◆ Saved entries
######

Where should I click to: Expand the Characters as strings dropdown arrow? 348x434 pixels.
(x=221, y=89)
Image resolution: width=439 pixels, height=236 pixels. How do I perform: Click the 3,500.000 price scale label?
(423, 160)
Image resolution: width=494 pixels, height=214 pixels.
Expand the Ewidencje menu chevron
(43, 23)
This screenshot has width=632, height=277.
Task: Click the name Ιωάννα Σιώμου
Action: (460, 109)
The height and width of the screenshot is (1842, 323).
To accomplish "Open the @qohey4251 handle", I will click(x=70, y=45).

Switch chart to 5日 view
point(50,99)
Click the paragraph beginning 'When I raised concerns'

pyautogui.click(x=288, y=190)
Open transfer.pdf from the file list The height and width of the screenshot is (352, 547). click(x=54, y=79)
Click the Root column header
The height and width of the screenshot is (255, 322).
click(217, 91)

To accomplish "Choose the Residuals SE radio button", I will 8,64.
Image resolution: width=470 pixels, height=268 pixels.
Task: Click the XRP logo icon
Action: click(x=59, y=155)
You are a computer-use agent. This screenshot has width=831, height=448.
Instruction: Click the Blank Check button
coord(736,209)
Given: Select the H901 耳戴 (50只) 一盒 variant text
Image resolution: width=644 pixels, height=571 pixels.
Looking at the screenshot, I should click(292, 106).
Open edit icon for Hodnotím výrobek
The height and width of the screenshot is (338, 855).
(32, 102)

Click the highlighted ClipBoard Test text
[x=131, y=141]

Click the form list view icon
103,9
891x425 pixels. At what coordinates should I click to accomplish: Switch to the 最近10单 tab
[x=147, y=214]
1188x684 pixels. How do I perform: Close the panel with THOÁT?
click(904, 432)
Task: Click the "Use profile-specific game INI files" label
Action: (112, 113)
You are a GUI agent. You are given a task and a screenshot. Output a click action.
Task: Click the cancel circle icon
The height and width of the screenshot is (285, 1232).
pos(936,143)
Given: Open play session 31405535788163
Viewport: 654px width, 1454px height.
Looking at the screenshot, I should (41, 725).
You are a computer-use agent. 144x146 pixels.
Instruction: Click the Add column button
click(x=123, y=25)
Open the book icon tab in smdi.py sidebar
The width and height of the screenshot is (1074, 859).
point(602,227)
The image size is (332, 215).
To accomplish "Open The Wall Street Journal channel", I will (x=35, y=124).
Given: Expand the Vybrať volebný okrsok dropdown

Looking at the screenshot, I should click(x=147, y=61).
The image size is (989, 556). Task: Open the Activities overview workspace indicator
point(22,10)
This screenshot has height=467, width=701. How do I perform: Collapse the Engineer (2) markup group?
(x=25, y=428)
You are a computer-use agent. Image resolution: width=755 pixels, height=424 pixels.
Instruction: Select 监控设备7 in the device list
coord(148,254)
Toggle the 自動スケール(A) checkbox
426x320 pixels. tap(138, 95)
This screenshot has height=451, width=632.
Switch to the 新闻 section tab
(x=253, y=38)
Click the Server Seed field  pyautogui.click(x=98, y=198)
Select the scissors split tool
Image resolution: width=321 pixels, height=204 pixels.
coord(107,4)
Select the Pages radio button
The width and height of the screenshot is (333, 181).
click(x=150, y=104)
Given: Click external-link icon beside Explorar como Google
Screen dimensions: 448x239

######

Examine the entries and report how many of their lines contain the string "agent", giving no more than the number.

◆ Response area
4